## begin SELECTION

The Big Lebowski

37 Reasons Why I Love The Big Lebowski:

1) Jeff Bridges with the best performance of his life in the best role he's ever been given
2) The expression (almost the only expression) Buscemi's Donny wears the entire movie
3) "Hell, I can get you a toe by three o'clock this afternoon. . .with nail polish."
4) Philip Hoffman's fake giggle and even faker serious expression when the Dude reads the ransom note
5) Watching the Donny and Walter eat burgers in a windshieldless car
6) Autobahn, a Kraftwerk reference. . .and Whipped Cream and Other Delights being the very next album in Maude's record collection
7) The perverse sketch on Treehorn's notepad
8) The intimidating purple hip thrust of Jesus
9) The intimidating pink tongue of Jesus
10) The coolest use of Kenny Rogers in the history of Kenny Rogers
11) Vocabulary lesson--micturate, verb
12) From the "You learn something new every day" files: Nihilist enjoy pigs in the blanket.
13) "He's got health problems."
14) The fact that a buddy at school comes into my room at least twice a week to quote the movie
15) A seventy-something cent check
16) The landlord's shadow dance
17) I also hate the fucking Eagles
18) It's got a marmot in it
19) Sam Elliot can read my death sentence, and I'd probably enjoy hearing it
20) David Thewlis's cameo as the video artist Knox Harrington
21) Topless women on trampolines
22) Townes singing "Dead Flowers" over the final scene
23) This was the follow-up to the critically-acclaimed Fargo
24) "Fucking dipshit with a nine-toed woman!"
25) All the music in the film is diegetic
26) Bridges says "man" one hundred and forty-seven times in the movie
27) The nihilist has a freakin' cricket bat
28) It's absurdist neo-noir. What's not to love?
29) Walter is never wrong in the movie although he often sounds like there's no way he can possibly be right
30) Julianne Moore's ridiculous accent
31) The Dude's choice in shampoo
32) It's one of the most accurate depictions of Vikings in film history
33) The way the cop says "fragrance"
34) The stylized but extremely goofy dream sequences
35) It's the best comedy ever made about bowling
36) The ultimate Coen brothers movie. Nobody else could make it.
37) "I am the walrus."

9 comments:

cory said...

Besides immediate family members, I'm not sure I love anything for 37 different reasons (I assume you just turned 37?). Among the reasons I understood, the only one I would modify is no.18. Isn't it a ferret loose in his bathroom? (which makes it even more hilarious for me because he calls it a marmot in error... who calls anything a marmot?)

Great list. I look forward to what you do next year.

l@rstonovich said...

This is a great list for a perfect movie. I love the anti-Eagles scene tho I do really love the Eagles, but I love it because of the black cab driver being the unlikely defender. My friend Dem, ex-bass player of the lawn was a black man who loved Steely Dan, Linda Ronstadt and the worst, Carol King, so I always think of him in that scene. The Treehorn sketch is my favorite detail in the movie. Got it is a perfect film. Weird I saw both this and Fargo on opening night in Portland. I think Fargo is also perfect.

Barry said...

## end SELECTION
## begin INFORMATION PROVIDED

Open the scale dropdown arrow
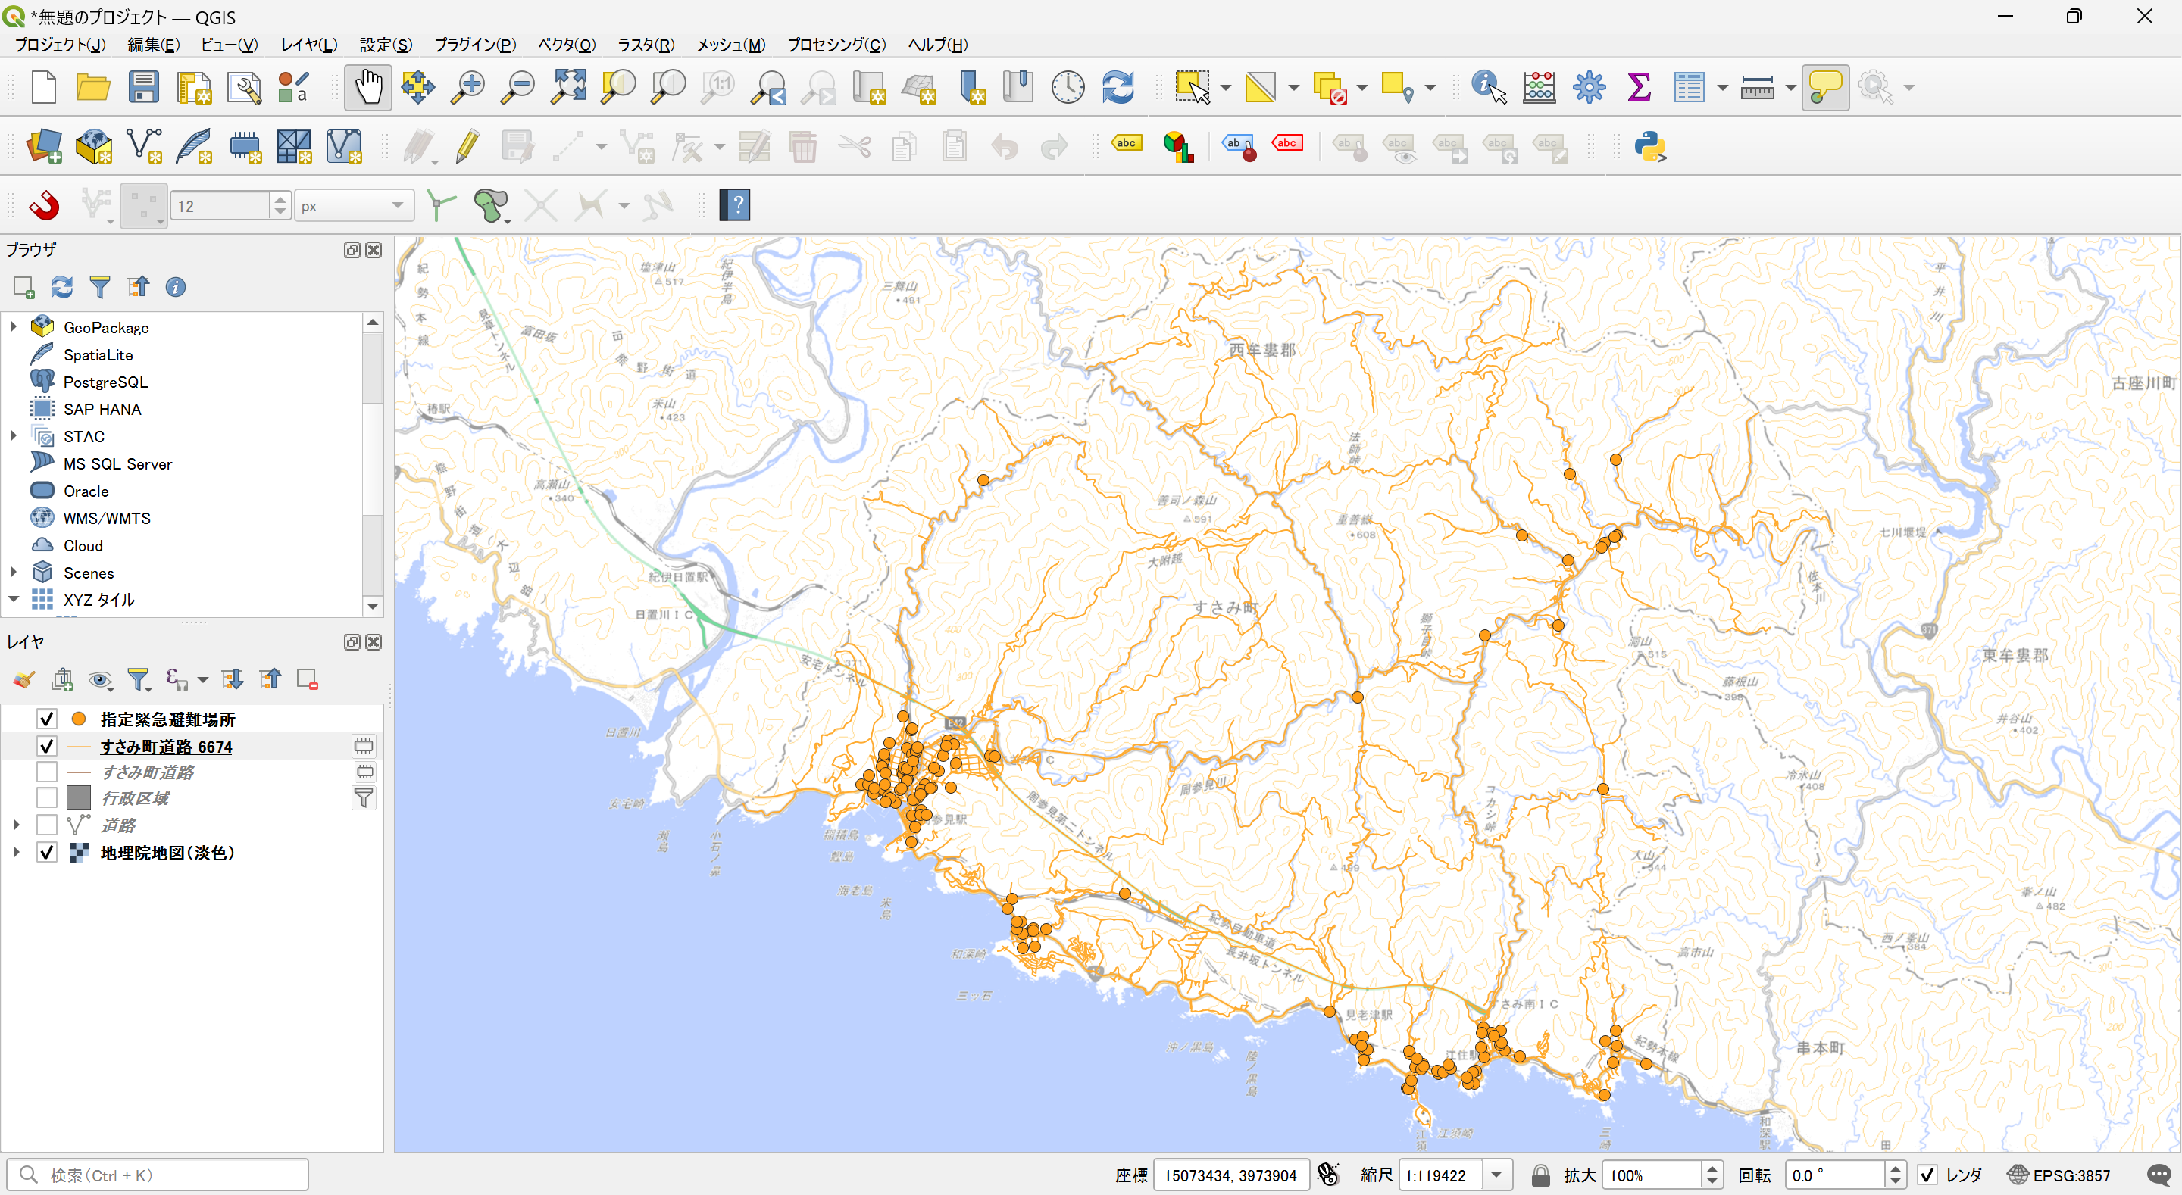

## end INFORMATION PROVIDED

CHALLENGE: Carry on the blog post about The Big Lebowski, starting right after its final line.

OUTPUT OF THE EXERCISE:
Not my favorite Coen Brothers movie. (I would put it about fifth)

I do like the list though. Pretty funny.


Oh and the best comedy about bowling is Kingpin.

Kairow said...

37 quotes I love from ”The Big Lebowski”
1. Phone's ringing, Dude.
2. Thank you, Donny.
3. It really tied the room together.
4. Its uh, Its uh, Its down there somewhere let me take another look.
5. Careful, man, there's a beverage here!
6. Obviously, you're not a golfer.
7. Yeah, well, you know, that's just like, uh, your opinion, man.
8. Jacki Treehorn treats objects like women, man!
9. Can you turn the radio off I've had a hard night and I hate the fucking Eagles man!
10. Do you see what happens, Larry? DO YOU SEE WHAT HAPPENS WHEN YOU FUCK A STRANGER IN THE ASS?
11. Smokey, this is not 'Nam. This is bowling. There are rules.
12. Saturday, Donny, is Shabbos, the Jewish day of rest. That means that I don't work, I don't get in a car, I don't fucking ride in a car, I don't pick up the phone, I don't turn on the oven, and I sure as shit don't fucking roll! Shomer shabbos!
13. Donny, you're out of your element
14. Fuck it, Dude. Let's go bowling.
15. You are entering a world of pain.
16. Just one thing, Dude. D'ya have to use s'many cuss words?
17. Lady, I got buddies who died face-down in the muck so you and I could enjoy this nice family restaurant!
18. How ya gonna keep 'em down on the farm once they seen Karl Hungus.
19. Roadie for Metallica. Speed of Sound Tour
20. This is a league game, Smokey.
21. What're you, a fucking park ranger now?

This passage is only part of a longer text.